Kia Venga - Intermittent non-start - fixed by shove in gear - Paul_K
Every so often turning the key brings on the ignition lights but nothing else happens. Repeated turns and waiting a while doesn't work. Getting out and giving the car a shove in gear, then trying the key again does work. Every time. The car is under warranty, but all Kia are willing to do is take it in for a few days and try to get the fault to occur while plugged in to their diagnostic stuff. Two goes at this have failed and they are proposing a third. Isn't a definition of madness doing the same thing and expecting a different result? Yes, it is intermittent (aka won't happen at the garage), but I have described the fault and workaround clearly and even twice videoed occurrences of the fault and shove-in-gear fix for them. Doesn't that point to a cause or some part to be removed and examined? Why won't they take my word for it? Each time it goes in I have to take time off to deliver and collect, and pay for insurance on a courtesy car. How can we break this cycle? Pushing a car in the rain to make it start is no fun!

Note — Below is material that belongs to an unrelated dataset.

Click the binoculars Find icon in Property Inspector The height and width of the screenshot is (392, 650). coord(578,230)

Kia Venga - Intermittent non-start - fixed by shove in gear - RT

If the car is under warranty you shouldn't be paying the insurance on the courtesy car, the dealer should be covering that.

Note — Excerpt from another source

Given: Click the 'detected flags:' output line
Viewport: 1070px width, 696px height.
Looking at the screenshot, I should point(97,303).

My Hyundai (same group) Santa Fe developed immobiliser problems which gradually changed from occasionally, through intermittent to terminal - the dealer had the car many times, repositioning the immobiliser aerial, replacing it and finally replacing the immobiliser unit on the engine - it happened again a couple of years later but I had to remind the after-sales manager what the eventual fix was as they were going to start again.

Hyundai/Kia dealers seem to be one extreme or the other - good or bad.